Records for the exercise below:

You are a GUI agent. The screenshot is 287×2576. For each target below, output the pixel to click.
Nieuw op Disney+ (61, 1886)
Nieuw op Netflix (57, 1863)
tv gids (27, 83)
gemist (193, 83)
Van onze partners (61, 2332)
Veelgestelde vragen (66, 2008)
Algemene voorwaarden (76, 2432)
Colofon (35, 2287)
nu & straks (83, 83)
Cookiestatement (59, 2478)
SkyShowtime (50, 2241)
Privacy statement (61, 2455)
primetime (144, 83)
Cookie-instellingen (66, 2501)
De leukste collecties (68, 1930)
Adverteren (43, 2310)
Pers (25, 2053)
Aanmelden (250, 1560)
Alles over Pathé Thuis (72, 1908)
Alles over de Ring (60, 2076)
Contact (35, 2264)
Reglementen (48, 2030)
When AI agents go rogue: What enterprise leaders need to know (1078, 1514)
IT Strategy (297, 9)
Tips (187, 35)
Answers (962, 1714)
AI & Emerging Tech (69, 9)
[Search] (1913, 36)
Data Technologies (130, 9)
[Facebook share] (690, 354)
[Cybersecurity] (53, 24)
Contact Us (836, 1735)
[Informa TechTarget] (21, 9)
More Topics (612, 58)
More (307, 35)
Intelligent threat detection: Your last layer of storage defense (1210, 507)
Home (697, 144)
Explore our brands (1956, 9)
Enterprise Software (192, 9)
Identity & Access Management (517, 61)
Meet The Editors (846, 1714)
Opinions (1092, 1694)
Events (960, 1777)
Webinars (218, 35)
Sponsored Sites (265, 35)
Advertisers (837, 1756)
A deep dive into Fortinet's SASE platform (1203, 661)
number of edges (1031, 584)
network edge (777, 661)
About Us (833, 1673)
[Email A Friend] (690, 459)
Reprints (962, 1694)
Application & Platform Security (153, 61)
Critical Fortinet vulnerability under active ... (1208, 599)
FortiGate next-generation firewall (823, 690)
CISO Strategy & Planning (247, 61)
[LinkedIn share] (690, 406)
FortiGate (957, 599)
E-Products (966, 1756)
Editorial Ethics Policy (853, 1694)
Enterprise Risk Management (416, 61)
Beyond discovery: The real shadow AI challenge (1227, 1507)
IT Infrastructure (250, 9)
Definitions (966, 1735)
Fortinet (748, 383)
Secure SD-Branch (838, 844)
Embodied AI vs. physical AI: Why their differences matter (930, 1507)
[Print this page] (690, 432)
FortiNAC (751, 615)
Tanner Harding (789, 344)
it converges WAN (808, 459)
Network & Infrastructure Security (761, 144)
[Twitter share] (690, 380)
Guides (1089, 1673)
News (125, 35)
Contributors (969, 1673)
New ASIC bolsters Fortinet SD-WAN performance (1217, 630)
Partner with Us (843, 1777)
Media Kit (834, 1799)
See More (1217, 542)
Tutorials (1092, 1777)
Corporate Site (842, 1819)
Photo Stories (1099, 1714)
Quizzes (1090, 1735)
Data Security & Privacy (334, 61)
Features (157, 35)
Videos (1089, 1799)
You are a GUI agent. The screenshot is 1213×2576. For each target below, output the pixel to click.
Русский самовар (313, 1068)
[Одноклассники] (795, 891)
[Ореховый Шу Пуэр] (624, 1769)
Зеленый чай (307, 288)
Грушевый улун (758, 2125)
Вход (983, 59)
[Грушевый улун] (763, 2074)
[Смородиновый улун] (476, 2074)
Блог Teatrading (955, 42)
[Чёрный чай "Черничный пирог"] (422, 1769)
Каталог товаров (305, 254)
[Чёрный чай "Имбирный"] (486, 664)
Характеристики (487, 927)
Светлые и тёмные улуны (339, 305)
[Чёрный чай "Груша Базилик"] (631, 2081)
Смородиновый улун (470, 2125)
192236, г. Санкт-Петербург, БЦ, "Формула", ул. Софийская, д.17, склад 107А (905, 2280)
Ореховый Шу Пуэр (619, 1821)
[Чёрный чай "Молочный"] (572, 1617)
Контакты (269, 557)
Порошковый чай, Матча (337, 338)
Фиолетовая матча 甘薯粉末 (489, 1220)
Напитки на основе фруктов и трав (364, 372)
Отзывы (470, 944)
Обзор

End of Records for the exercise.

> _Exercise_
Write out only the final block of lines, starting at the line with "Network & Infrastructure Security (761, 144)" and running to the end of the material.

> _Response area_
Network & Infrastructure Security (761, 144)
[Twitter share] (690, 380)
Guides (1089, 1673)
News (125, 35)
Contributors (969, 1673)
New ASIC bolsters Fortinet SD-WAN performance (1217, 630)
Partner with Us (843, 1777)
Media Kit (834, 1799)
See More (1217, 542)
Tutorials (1092, 1777)
Corporate Site (842, 1819)
Photo Stories (1099, 1714)
Quizzes (1090, 1735)
Data Security & Privacy (334, 61)
Features (157, 35)
Videos (1089, 1799)
You are a GUI agent. The screenshot is 1213×2576. For each target below, output the pixel to click.
Русский самовар (313, 1068)
[Одноклассники] (795, 891)
[Ореховый Шу Пуэр] (624, 1769)
Зеленый чай (307, 288)
Грушевый улун (758, 2125)
Вход (983, 59)
[Грушевый улун] (763, 2074)
[Смородиновый улун] (476, 2074)
Блог Teatrading (955, 42)
[Чёрный чай "Черничный пирог"] (422, 1769)
Каталог товаров (305, 254)
[Чёрный чай "Имбирный"] (486, 664)
Характеристики (487, 927)
Светлые и тёмные улуны (339, 305)
[Чёрный чай "Груша Базилик"] (631, 2081)
Смородиновый улун (470, 2125)
192236, г. Санкт-Петербург, БЦ, "Формула", ул. Софийская, д.17, склад 107А (905, 2280)
Ореховый Шу Пуэр (619, 1821)
[Чёрный чай "Молочный"] (572, 1617)
Контакты (269, 557)
Порошковый чай, Матча (337, 338)
Фиолетовая матча 甘薯粉末 (489, 1220)
Напитки на основе фруктов и трав (364, 372)
Отзывы (470, 944)
Обзор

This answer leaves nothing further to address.